## Instructions to follow
For the records below, work out the number of lines holding "computer" and reply with only that.

## Saved data entries
# # #
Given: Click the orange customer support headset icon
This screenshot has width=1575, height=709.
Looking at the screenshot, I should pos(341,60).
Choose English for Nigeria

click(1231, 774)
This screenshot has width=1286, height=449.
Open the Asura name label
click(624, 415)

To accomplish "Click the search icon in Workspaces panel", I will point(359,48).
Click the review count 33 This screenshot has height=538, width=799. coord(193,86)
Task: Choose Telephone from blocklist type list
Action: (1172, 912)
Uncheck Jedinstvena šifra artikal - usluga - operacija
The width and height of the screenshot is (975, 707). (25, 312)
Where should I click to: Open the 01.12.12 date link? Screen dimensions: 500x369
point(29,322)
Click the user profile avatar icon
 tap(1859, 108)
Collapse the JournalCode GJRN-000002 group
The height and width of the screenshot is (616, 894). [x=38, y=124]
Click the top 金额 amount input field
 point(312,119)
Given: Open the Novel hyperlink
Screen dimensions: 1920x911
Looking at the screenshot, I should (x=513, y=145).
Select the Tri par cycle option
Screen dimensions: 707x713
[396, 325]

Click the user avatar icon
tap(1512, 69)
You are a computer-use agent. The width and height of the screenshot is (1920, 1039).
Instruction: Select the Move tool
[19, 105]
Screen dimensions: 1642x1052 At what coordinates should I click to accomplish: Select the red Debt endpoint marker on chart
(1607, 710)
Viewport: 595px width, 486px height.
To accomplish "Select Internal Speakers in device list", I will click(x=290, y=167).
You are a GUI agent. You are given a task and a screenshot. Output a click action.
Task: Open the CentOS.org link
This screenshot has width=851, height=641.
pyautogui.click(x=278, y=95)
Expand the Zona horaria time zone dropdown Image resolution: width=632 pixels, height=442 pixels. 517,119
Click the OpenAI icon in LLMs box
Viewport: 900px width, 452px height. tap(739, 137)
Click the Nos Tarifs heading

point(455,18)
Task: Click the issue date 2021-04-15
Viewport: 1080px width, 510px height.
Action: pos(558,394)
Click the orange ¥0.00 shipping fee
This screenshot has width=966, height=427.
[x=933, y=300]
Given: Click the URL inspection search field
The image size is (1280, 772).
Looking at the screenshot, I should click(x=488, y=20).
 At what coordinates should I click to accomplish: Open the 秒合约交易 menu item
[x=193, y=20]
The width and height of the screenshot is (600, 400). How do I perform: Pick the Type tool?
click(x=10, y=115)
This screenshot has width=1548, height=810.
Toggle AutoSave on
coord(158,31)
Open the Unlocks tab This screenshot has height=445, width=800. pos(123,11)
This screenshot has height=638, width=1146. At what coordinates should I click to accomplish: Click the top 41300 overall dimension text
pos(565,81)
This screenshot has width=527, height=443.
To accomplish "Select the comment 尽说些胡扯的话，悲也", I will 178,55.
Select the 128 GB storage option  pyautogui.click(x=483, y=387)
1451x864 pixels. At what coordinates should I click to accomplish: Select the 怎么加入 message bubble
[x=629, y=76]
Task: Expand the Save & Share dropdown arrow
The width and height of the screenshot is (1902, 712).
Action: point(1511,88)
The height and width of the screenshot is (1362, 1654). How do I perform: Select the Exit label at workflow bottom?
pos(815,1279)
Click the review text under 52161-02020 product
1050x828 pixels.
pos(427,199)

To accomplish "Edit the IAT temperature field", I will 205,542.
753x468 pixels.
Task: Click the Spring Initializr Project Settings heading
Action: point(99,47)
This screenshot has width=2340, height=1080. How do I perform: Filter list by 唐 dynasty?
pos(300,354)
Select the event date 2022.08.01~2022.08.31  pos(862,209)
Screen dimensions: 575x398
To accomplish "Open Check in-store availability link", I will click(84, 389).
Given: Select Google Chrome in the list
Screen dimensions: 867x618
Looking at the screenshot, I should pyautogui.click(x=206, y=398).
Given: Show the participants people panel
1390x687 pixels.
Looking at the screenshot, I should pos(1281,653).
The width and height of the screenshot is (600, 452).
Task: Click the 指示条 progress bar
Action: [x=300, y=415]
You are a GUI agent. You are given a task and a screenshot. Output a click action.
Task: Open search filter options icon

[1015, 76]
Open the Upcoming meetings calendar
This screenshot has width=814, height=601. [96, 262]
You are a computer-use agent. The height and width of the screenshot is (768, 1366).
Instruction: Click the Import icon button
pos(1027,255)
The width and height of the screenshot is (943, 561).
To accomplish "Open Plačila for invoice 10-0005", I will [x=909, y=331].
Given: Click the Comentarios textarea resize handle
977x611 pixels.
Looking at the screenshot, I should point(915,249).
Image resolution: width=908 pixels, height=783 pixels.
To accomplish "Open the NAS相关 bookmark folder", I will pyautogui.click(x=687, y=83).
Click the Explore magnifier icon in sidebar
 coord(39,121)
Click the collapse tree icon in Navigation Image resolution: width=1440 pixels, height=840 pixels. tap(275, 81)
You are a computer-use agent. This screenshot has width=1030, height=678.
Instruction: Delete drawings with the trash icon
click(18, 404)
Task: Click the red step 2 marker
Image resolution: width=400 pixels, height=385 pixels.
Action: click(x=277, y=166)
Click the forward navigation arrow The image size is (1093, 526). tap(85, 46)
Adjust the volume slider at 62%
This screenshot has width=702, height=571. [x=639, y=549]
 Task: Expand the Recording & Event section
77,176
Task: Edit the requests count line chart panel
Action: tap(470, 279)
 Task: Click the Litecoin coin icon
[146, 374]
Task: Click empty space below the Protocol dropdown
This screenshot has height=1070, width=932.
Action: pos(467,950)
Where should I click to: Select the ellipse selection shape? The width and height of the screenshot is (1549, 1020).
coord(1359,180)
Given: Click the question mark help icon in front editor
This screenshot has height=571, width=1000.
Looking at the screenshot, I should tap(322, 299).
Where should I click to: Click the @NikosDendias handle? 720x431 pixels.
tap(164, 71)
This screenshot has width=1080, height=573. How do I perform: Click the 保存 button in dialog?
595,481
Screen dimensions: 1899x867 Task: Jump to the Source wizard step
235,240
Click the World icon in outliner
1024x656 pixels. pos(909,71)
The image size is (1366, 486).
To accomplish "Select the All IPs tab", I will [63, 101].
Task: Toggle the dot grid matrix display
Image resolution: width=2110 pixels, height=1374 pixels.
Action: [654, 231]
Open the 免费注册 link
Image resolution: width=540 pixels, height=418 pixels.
# # #
## Solution for this exercise
3